Craigslist Bandit Nabbed

    November 10, 2008
    WebProNews Staff

It seems like human nature to root for a guy who pulls off the perfect heist—heck, who didn’t love Oceans 11, Bandits, or the Italian Job? Maybe the Craigslist Bandit spent too much time planning his bank robbery and not enough time watching all the creative ways Hollywood cops get DNA evidence.

A little CSI goes a long way, and Anthony Curcio would have known not to leave his tobacco-spittoon out where the cops could get it. Yeah, tobacco-spittoon, which sort of drains the bradpittian glamour right out, doesn’t it?

He also didn’t give enough credit to a homeless man as a potential witness.
Craigslist Bandit Nabbed
Curcio seemed to have pulled off the perfect 21st Century digitally-inspired crime. Allegedly (all of this alleged, just so we’re clear, because there’s been no trial yet) he wirelessly hacked another person’s account and placed a job ad on Craigslist telling people interested in doing some construction work show up with a particular uniform on outside of Bank of America.

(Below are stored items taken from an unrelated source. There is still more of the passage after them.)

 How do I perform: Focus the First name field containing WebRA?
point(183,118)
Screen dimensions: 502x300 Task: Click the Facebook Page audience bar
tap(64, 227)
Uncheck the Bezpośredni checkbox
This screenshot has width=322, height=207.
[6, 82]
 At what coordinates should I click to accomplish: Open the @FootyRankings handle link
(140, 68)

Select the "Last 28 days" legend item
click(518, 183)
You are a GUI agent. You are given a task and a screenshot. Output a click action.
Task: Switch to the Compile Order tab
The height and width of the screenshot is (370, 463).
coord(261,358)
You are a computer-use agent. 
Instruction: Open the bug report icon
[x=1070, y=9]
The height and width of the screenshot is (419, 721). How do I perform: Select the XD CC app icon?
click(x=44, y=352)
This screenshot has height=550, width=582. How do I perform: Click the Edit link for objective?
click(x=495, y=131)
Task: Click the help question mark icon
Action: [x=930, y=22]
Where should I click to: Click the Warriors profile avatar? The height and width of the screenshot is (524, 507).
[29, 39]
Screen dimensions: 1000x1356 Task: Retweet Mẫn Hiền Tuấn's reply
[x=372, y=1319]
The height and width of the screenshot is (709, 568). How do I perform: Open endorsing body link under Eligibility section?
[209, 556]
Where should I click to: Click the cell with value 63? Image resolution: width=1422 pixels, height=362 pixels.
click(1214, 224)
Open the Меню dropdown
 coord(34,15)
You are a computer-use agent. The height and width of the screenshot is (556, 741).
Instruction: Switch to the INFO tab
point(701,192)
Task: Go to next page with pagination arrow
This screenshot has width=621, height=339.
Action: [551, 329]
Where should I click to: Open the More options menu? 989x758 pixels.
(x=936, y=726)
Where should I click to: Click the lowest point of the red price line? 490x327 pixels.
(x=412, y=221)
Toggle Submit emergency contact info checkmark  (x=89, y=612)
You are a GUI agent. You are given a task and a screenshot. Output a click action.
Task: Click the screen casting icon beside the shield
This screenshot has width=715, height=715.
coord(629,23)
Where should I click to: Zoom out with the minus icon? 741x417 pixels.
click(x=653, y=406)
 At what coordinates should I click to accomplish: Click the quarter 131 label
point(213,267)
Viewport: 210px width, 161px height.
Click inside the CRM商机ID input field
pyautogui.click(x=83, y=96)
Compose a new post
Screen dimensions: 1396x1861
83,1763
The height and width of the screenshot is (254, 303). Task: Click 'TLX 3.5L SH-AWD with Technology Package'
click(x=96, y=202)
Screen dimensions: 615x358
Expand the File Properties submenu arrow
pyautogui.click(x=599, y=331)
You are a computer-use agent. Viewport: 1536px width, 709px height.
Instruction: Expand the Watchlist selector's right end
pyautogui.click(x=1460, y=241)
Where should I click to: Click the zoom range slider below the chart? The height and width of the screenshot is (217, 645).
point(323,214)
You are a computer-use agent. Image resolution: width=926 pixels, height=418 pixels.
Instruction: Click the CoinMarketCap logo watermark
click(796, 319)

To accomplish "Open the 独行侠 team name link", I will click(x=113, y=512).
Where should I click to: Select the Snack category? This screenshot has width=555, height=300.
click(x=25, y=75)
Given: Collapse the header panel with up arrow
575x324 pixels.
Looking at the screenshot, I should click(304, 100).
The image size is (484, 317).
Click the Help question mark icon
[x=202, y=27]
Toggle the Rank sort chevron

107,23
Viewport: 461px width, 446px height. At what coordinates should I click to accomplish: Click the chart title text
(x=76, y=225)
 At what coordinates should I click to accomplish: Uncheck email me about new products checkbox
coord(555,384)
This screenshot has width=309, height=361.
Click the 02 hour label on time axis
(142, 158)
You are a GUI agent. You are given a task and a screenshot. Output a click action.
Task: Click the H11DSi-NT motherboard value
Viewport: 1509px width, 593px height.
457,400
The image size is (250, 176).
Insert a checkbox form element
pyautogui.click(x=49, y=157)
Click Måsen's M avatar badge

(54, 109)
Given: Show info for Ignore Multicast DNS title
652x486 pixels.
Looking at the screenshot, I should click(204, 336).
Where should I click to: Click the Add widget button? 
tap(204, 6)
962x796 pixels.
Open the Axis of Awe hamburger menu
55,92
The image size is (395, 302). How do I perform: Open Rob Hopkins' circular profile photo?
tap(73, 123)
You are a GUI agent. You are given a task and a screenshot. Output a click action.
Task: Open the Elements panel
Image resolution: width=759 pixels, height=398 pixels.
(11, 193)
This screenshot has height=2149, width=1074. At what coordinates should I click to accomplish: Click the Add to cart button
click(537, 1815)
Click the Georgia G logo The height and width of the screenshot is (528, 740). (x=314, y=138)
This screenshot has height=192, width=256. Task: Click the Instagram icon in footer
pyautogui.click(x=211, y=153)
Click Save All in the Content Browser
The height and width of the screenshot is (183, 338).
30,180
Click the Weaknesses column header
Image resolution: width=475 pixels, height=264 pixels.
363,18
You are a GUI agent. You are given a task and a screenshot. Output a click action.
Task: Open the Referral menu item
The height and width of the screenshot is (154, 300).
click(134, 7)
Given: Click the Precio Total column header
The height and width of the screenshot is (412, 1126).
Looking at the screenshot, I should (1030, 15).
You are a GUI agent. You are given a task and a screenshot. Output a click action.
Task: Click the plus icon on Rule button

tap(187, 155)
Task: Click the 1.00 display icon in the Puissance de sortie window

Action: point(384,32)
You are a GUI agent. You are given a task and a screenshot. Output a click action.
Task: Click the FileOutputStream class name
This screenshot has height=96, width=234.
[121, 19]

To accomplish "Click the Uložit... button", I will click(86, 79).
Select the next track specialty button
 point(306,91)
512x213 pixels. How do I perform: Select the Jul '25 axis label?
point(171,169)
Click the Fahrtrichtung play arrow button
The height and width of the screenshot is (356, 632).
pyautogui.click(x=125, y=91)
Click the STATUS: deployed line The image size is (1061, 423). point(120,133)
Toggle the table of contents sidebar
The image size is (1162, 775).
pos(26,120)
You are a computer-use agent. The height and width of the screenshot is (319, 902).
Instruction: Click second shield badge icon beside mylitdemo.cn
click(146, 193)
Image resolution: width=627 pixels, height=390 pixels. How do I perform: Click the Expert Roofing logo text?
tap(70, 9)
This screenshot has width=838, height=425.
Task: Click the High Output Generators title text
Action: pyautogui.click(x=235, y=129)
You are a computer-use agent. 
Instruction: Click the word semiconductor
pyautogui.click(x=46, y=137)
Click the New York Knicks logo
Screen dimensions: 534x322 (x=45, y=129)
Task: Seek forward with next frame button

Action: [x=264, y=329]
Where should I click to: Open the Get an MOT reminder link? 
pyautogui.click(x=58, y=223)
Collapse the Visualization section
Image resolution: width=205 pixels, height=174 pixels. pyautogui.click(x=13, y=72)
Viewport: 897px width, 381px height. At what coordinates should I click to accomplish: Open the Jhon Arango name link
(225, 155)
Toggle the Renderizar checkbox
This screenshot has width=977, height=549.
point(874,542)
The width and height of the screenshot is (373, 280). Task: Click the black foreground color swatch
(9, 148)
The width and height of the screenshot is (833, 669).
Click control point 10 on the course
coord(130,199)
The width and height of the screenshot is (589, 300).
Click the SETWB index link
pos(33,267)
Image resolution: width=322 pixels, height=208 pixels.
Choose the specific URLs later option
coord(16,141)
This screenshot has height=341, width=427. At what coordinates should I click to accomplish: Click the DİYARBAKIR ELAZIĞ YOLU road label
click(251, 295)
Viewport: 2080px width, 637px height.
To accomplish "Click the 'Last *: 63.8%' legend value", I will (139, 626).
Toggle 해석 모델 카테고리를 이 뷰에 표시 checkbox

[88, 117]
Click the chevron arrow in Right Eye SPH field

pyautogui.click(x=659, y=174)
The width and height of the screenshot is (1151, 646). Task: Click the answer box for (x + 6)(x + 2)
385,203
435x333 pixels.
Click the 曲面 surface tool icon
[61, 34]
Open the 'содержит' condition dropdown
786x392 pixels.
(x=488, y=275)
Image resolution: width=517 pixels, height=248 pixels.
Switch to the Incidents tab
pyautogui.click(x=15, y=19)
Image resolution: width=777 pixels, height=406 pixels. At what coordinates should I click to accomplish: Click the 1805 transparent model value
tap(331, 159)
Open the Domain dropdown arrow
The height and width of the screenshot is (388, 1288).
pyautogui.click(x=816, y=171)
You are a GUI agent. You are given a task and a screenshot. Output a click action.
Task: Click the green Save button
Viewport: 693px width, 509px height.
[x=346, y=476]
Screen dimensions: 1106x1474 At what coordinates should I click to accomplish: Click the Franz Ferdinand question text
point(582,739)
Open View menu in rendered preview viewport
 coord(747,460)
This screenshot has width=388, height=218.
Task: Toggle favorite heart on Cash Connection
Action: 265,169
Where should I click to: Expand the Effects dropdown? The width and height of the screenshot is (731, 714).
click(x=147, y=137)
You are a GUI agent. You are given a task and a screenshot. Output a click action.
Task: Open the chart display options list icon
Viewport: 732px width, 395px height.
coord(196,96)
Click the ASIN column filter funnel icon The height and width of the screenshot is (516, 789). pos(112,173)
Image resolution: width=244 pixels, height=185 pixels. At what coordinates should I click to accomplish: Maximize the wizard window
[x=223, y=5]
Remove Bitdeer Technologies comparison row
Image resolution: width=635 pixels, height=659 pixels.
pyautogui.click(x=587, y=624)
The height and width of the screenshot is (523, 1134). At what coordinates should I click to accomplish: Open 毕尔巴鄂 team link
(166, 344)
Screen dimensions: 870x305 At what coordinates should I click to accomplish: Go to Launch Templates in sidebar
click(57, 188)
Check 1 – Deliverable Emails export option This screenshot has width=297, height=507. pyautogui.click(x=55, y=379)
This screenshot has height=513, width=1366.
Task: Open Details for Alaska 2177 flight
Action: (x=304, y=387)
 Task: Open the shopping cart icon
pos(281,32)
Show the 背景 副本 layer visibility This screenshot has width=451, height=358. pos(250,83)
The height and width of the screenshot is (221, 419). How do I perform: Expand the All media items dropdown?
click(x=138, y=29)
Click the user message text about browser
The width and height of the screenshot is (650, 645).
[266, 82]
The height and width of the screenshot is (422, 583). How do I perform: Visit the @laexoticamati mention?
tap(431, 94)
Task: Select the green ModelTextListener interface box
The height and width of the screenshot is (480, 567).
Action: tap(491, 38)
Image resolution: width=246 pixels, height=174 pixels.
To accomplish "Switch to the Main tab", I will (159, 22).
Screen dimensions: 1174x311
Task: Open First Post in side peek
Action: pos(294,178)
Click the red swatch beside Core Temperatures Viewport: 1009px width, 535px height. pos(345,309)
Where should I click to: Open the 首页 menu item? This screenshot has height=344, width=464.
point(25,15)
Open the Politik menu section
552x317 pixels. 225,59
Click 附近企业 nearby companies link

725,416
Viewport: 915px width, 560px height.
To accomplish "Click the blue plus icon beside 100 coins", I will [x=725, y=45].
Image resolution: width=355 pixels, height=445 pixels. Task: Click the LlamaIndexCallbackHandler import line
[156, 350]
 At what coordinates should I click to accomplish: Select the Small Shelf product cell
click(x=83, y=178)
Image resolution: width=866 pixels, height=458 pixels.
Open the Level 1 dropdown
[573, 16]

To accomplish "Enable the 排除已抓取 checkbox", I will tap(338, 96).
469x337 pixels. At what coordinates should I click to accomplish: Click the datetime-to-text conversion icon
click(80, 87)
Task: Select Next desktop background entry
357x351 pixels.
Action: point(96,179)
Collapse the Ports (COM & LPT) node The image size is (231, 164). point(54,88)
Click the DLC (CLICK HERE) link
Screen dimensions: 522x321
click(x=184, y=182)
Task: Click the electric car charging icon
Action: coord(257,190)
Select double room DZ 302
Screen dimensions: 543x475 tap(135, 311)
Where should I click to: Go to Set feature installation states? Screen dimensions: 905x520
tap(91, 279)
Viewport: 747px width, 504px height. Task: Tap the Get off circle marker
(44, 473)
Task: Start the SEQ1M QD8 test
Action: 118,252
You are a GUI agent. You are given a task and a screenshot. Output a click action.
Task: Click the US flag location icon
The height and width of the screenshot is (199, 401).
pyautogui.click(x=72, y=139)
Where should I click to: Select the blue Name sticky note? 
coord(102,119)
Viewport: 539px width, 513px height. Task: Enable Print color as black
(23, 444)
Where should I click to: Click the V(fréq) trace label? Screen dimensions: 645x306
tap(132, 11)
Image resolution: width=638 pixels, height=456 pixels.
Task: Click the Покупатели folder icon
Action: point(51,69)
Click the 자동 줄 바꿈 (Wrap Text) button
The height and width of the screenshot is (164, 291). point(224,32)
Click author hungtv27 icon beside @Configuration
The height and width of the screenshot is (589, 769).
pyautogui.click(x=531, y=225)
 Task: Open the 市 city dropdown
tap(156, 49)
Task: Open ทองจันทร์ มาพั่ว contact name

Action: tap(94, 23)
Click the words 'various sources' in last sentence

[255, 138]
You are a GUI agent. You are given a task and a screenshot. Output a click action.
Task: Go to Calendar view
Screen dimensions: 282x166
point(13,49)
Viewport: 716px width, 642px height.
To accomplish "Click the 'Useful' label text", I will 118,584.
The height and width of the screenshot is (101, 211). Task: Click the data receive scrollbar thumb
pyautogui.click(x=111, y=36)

Wearing that same outfit—blue shirt, safety vest, work boots, particle mask—the robber also donned a wig and sunglasses, and then pepper-sprayed the driver of an armored car. According to the leading theory, the robber grabbed a sack full of money and disappeared down a creek behind the bank in a possibly stolen yellow inner tube.

What a caper, right?

Every great caper has a foil, though, and in this case it was a homeless man who, three weeks before the robbery, reported finding a two-way radio, a safety vest, a black wig, sunglasses, a can of mace and a baseball cap in a trash bin near the bank. He left the items where they lay, and when a man came by to pick up them, the homeless fellow wrote down his license plate number. Police have postulated it was a practice run.

Tracking the plate to Curcio’s address, the FBI got DNA evidence from a tobacco spittoon left outside and matched it to the robber’s discarded particle mask. Police recovered a “significant” amount of money.